• [Document segment]:
· · ·

Ben Lewin’s The Sessions is a very rare beast – an American film that portrays human sexuality with honesty, sensitivity and no hint of prurience. (Actually, writer-director Lewin is a Polish emigré who grew up in Australia and – after a brief career as a barrister – went to England in 1971 to make television, so maybe it isn’t all that American.)
Poet Mark O’Brien was crippled with polio as a child and forced to spend more than 20 hours a day in an iron lung, practising his craft with a pencil held between his teeth, relying on caregivers for – almost – every important bodily function. Although he spent his life horizontal he wasn’t paralysed and he could still feel everything that was done to his body – a fact that a pretty nurse giving him his daily wash could probably testify to… As a red-blooded American male in his 30s, his head could get turned by a shapely figure even though his inexperience and disability meant he was totally lacking in romantic confidence.
To complicate matters still further, his Catholic faith also provided him with the traditional guilt complex, although it did introduce him to a local priest (William H. Macy) who could minister to his increasingly tortured soul. A counsellor introduces Mark to the idea of a sex surrogate – a therapist specialising in helping clients get over sexual problems and hangups. He wants to lose his virginity before he dies but the church won’t sanction sex outside wedlock. What’s a guy to do?
After a moment’s consideration, kindly Father Brendan predicts that God would probably give Mark a free pass in this case, not realising that this blessing means that he’s going to get a blow by blow (so to speak) account of the therapeutic process. The physical ministrations are provided by Helen Hunt’s Cheryl, a registered sex therapist and a soul so sensitive to Mark’s situation that frankly every man should be lucky enough to have such a coach.
Mark is played by character actor John Hawkes – often terrifyingly intense in films like Martha Marcy May Marlene, Winter’s Bone and Higher Ground but here warm, witty and almost unrecognisable as in all but one shot of the film he’s horizontal. The Sessions is the best film about therapy since Good Will Hunting and one of the best films about anything this year.
Arriving on a wave of Oscar hype (and a possibly over-stated post-Margin Call hunger for dramas about the financial crisis), Nicholas Jarecki’s Arbitrage gives Richard Gere a rare juicy role as a successful Manhattan fund manager on the verge of cashing out. He’s selling his business to one of the big banks and the payday will be extraordinary – if they don’t find the $412 million hole in the accounts he is covering up and if the cop investigating an upstate car accident can’t pin him to the scene of the crime and the dead woman in the car.

· · ·

• [Questions to answer]:
#1 In the film reviews above, rewrite the paragraph beginning "Poet Mark O'Brien was crippled with polio" in a shorter form that keeps its main facts.
#2 According to the film reviews above, which actor plays the local priest in The Sessions?
#3 Carry the film reviews above forward from their final sentence.

• [Information]:
· · ·

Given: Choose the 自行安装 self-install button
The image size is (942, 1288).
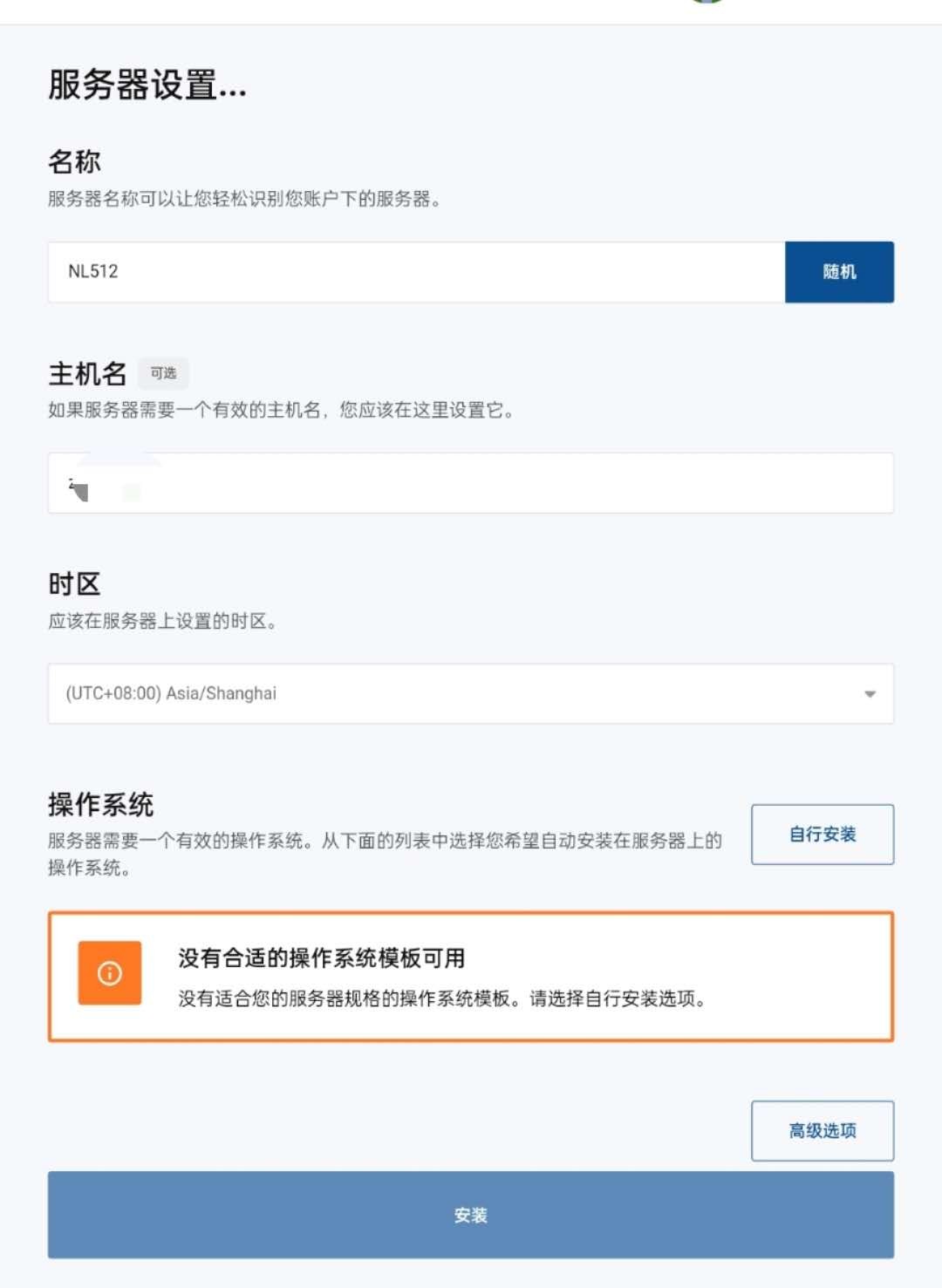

· · ·

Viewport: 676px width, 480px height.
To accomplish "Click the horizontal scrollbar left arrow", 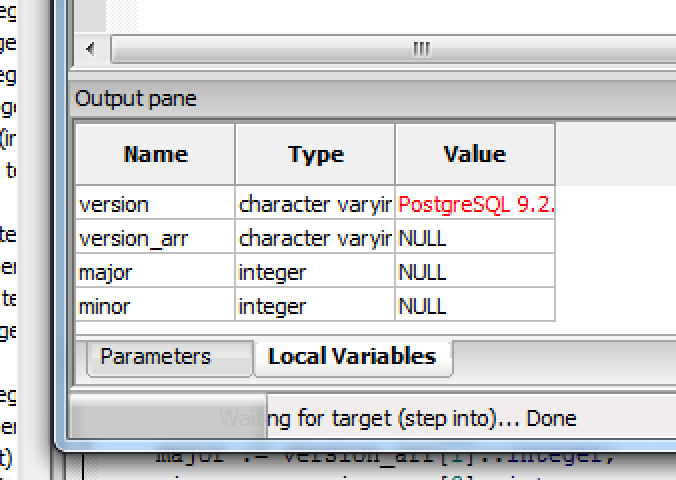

· · ·

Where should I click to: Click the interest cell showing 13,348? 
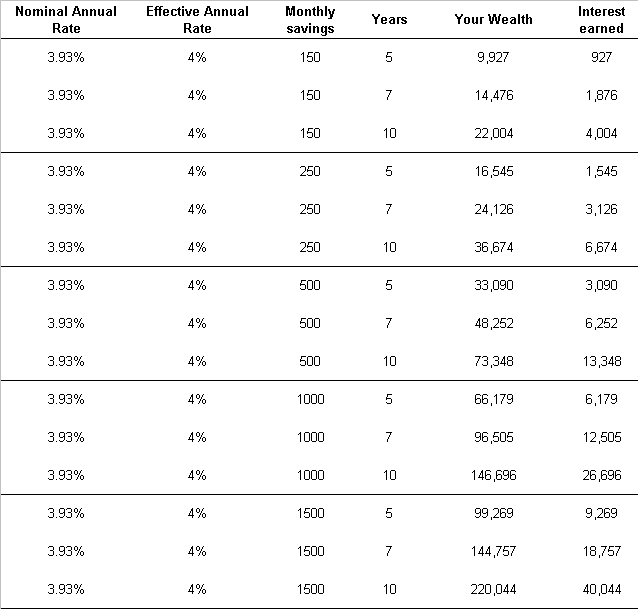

· · ·

• [Task answers]:
#1 Poet Mark O'Brien, stricken with polio as a child, spent more than 20 hours a day in an iron lung. He wrote with a pencil held between his teeth and relied on caregivers for almost every important bodily function. Though he lived lying down, he was not paralyzed and could feel everything done to his body. In his 30s he was still drawn to attractive women, but his inexperience and disability left him with no romantic confidence.

#2 William H. Macy.

#3
It’s a good setup but the execution is laboured. Jarecki’s dialogue is lifeless and clichéd and the character motivations are telegraphed. An unsympathetic protagonist doesn’t always mean death to a film (only most of the time) but Gere’s Robert Miller behaves awfully throughout, though not in a delicious or even entertaining way. A strong supporting cast (Susan Sarandon, Brit Marling, Tim Roth, Stuart Margolin) is given very little to work with script-wise and little apparent direction either.
Despite the blockbuster use of 3D (The Avengers, Spider-Man and the forthcoming Hobbit) it often seems as if the technology is still best-suited to jazzing up pulpy B pictures like Bait. After all, one of the most entertaining 3D flicks I’ve seen was Piranha 3D and that had almost no redeeming features at all. Bait has a neat conceit: a tsunami destroys most of an Australian coastal town leaving a few survivors trapped in a flooded supermarket. While they are working on getting out one of them sees a shadow in the water and, yes, the incoming tide has brought with it a great white shark.
There are a few jumps to be had – and limbs to float around in front of you – but the delivery doesn’t quite live up to the promise. The younger ones in the all-Australian cast look like they have been chosen on looks rather than talent and the editing lacks propulsion. Still, I did feel tiny but measurable increases in heart rate and adrenaline levels which is more than can be said for our final entry this week.
On arrival at the always friendly Empire Cinema in Island Bay on Saturday for Alex Cross, when offered a free cup of coffee I replied “that’s worth an extra half star”. So, as a man of my word – not to mention someone who doesn’t normally deal in star ratings – I am obliged to give Alex Cross half a star. But if you need a second opinion, I can report that as the closing credits rolled my companion leaned over and said “that was the worst. film. ever.”
Printed in Wellington’s Capital Times on Wednesday 7 November, 2012.
@The Sessions: i should go and see this. but my Methodist upbringing is making me feel bad about the desire to see such a film.
@Alex Cross: your shorter reviews always make me flash on “The quickest way to a man’s heart is through the rib cage.” thank you.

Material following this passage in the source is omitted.